_Set exercise A_:
Answer these questions from the thread about writing with AI below:
(i) For how long has the writer lived in Ireland?
(ii) What does NovelAI now call its default AI tuning?
(iii) Which author is named as one the AI can be told to emulate?

=== Supplied text ===

What I use it for isn't to write the story for me. It's to, in case I ever get stuck at some point, offer me suggestions for how the story can continue -- suggestions that I can accept or deny. Even if I deny it, it's useful as a way of illuminating my own ideas for the story. There's got to be a reason I don't like that continuation, and that is often enough to think of something I do like.
In other words, it's mostly eliminated writer's block.
It's also handy for expanding my vocabulary. English is my third language, and while I like to think I'm good enough for daily life -- I've lived in Ireland for over a decade, after all -- there's a big difference between 'good enough for daily life' and 'good enough to write good fiction'. Prior to using NovelAI, my writing was... dry. Conceptually heavy SF doesn't necessarily require high-end wordcrafting, but it helps.
The AI, especially when told to emulate Sheridan Le Fanu or any of the other great authors, is better than me at this. And since I can ask it to jump in at any point, it's become the most attentive, capable cowriter I've ever had. Perhaps noticing this, NovelAI now calls their default AI tuning 'Co-Writer'.
It's still likely to write something I can't immediately use, but that just means I need to absorb its ideas and make them my own. Repeat a hundred times per day, and I end up learning much, much faster than I ever did when I was writing on my own.
To summarize, I don't use AI to write my stories for me. I use it to get better at writing.
I think it should be possible to do the same for other forms of art.
It was not so long ago computers bet humans at chess, yet people still play.
Yes, people still play, but they no longer create.
With the exception of Adversarial attacks on particular algorithms, no human is creating new Chess theory, discovering new openings, for example.
As a game, challenge, competition, social activity, chess is alive and well.
As a creative endeavour, or vehicle for discovery, Chess is solved. It is no longer an art of its own.

===

_Set exercise B_: Rewrite the whole listing below, putting "screen capture" in place of "screenshot" each time and changing nothing else. Leave out the pictures.

=== Record extracts ===

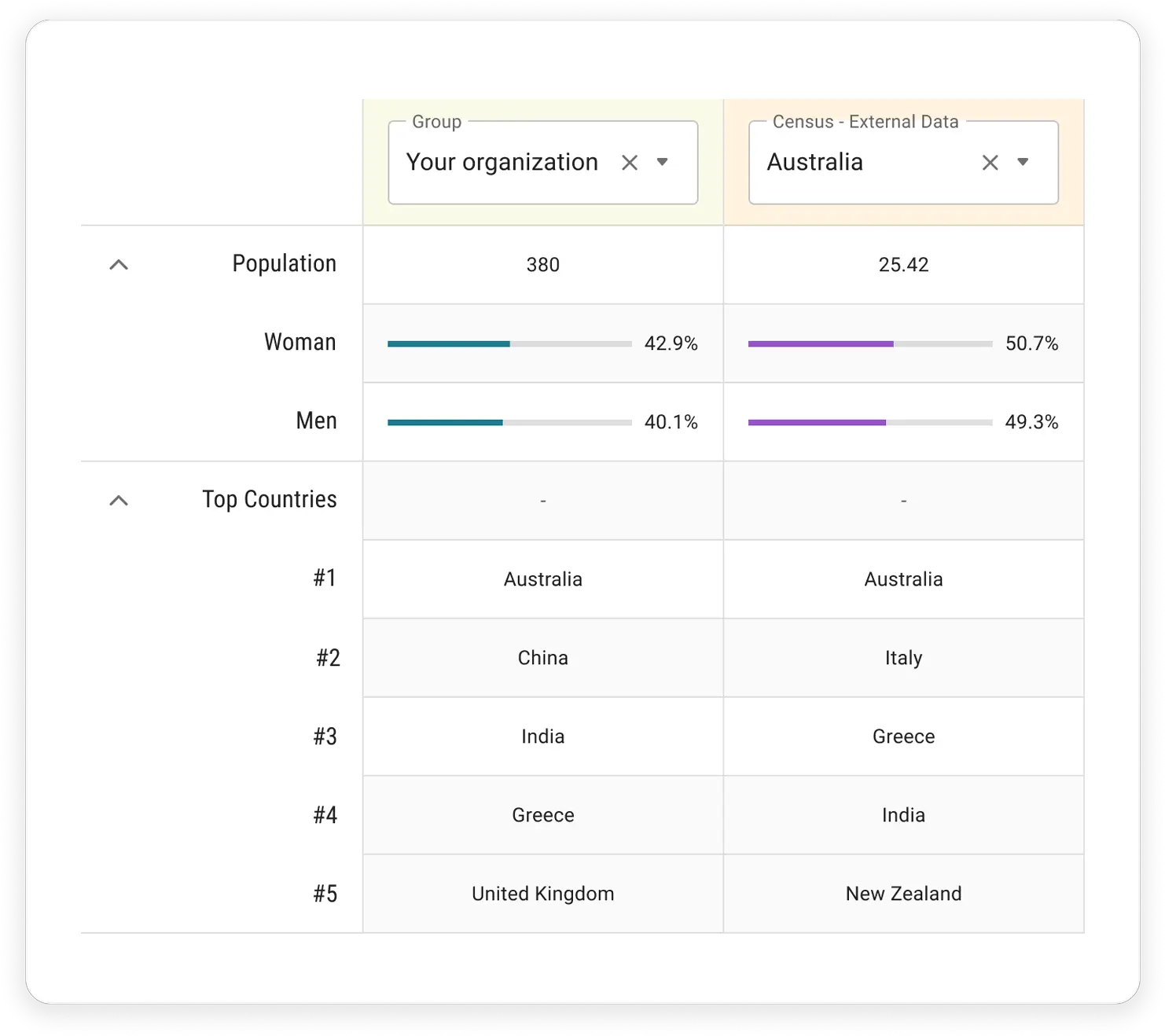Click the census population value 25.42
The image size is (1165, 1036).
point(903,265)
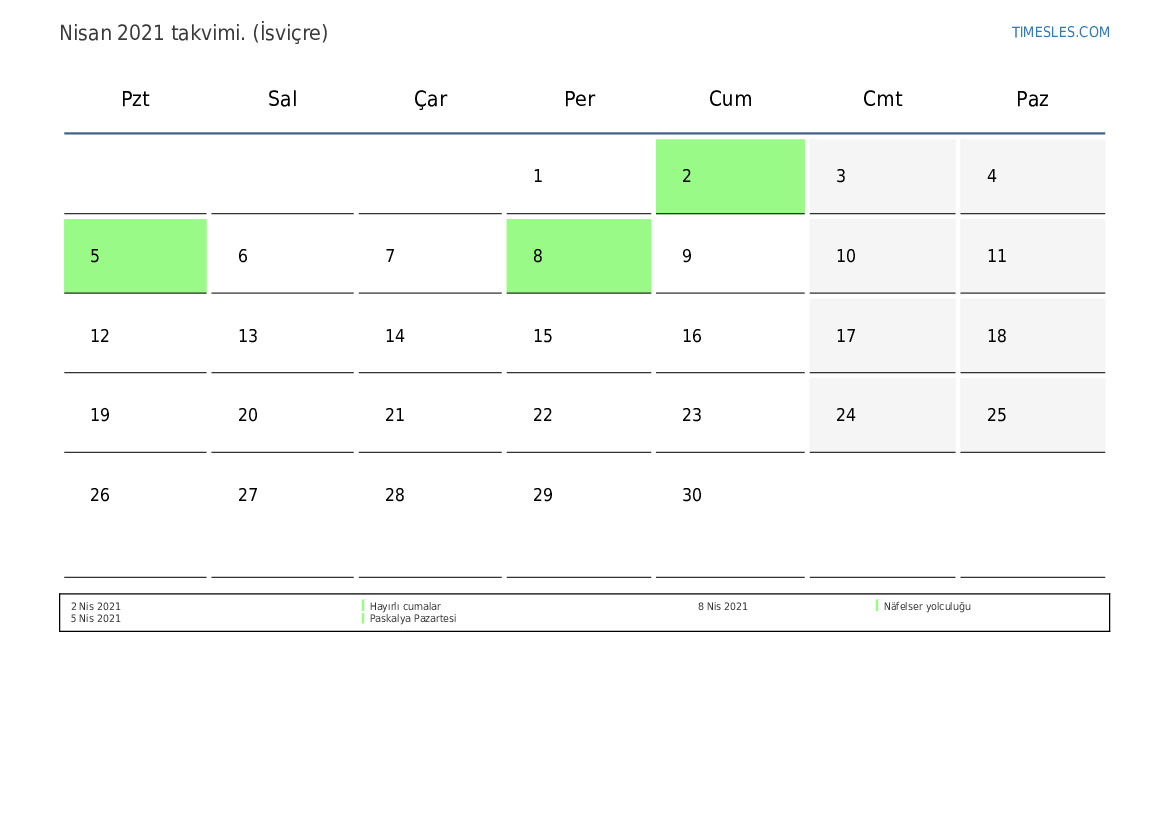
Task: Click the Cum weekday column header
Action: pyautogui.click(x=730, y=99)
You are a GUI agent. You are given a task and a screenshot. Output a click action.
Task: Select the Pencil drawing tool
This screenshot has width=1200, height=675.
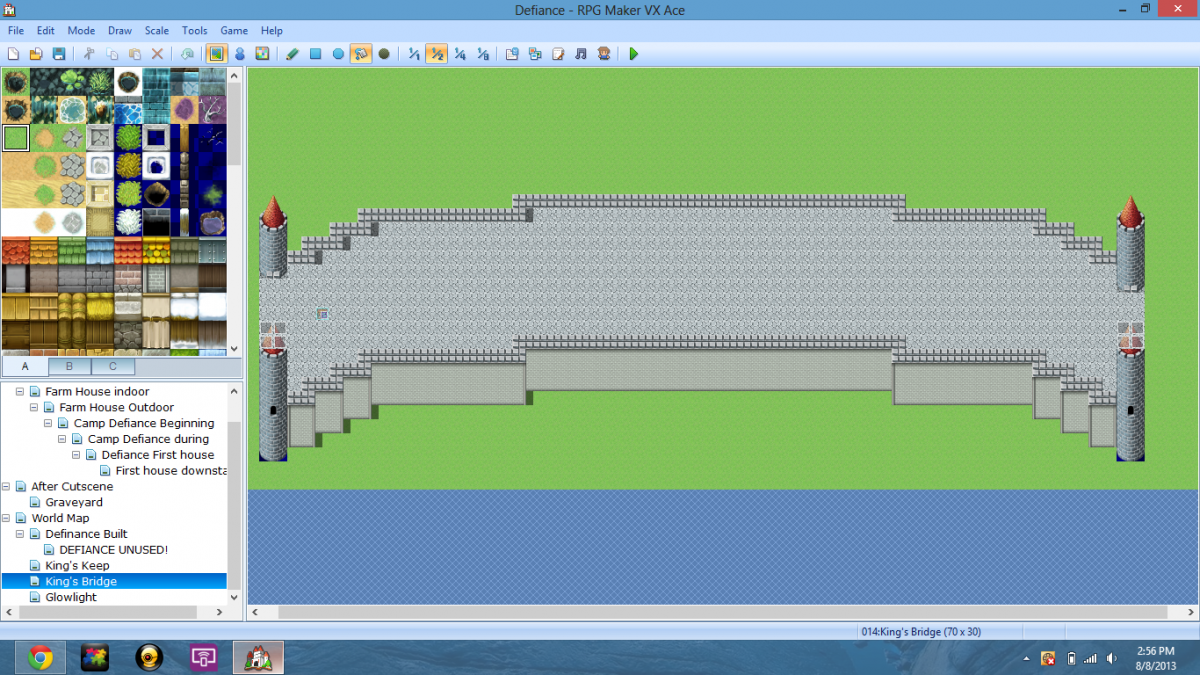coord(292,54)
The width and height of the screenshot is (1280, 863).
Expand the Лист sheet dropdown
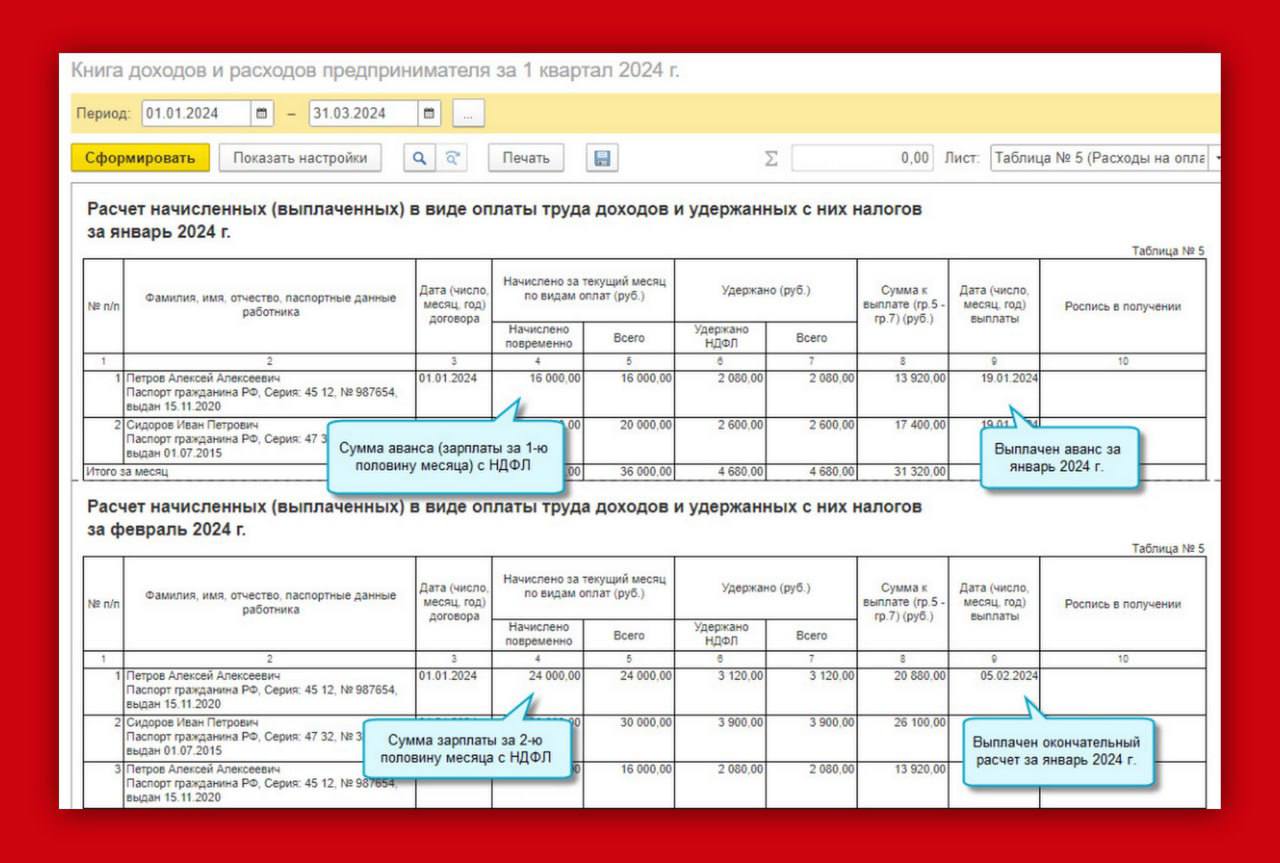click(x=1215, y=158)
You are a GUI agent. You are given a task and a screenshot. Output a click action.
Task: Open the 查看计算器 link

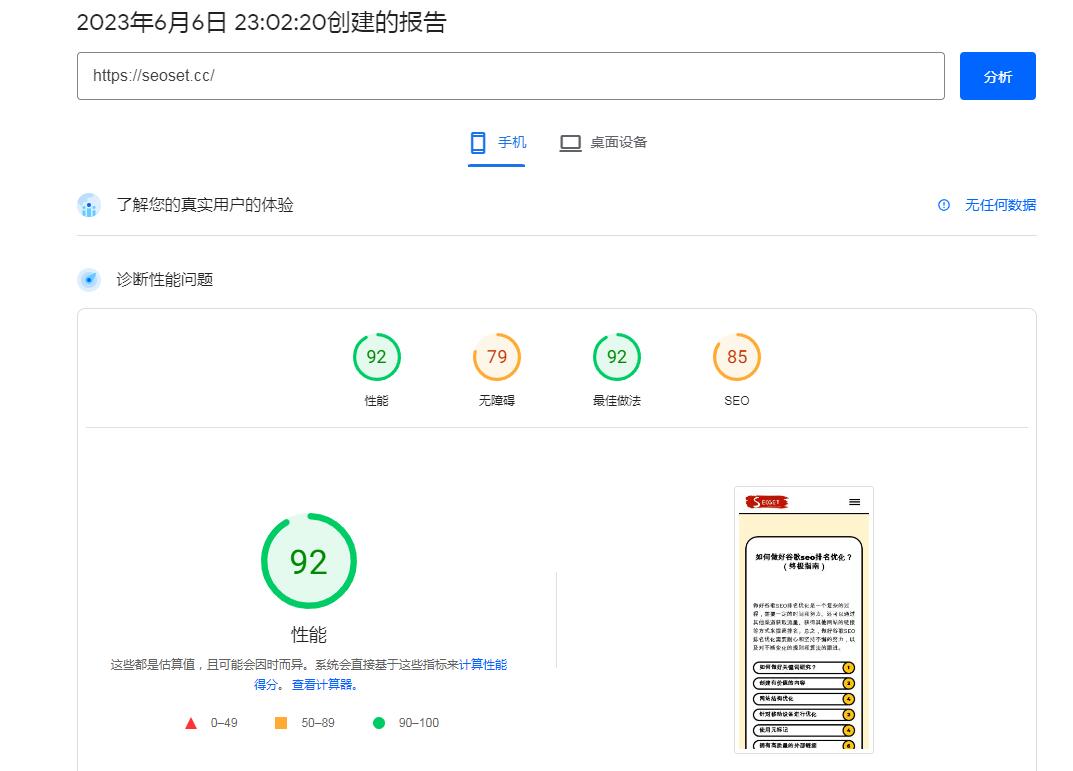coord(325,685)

===

_Correct response A_:
(i) Over a decade.
(ii) 'Co-Writer'.
(iii) Sheridan Le Fanu.

_Correct response B_:
Click the census population value 25.42
The image size is (1165, 1036).
point(903,265)
Task: Click the Cum weekday column header
Action: pyautogui.click(x=730, y=99)
You are a GUI agent. You are given a task and a screen capture. Output a click action.
Task: Select the Pencil drawing tool
This screen capture has width=1200, height=675.
coord(292,54)
The width and height of the screen capture is (1280, 863).
Expand the Лист sheet dropdown
click(x=1215, y=158)
You are a GUI agent. You are given a task and a screen capture. Output a click action.
Task: Open the 查看计算器 link

coord(325,685)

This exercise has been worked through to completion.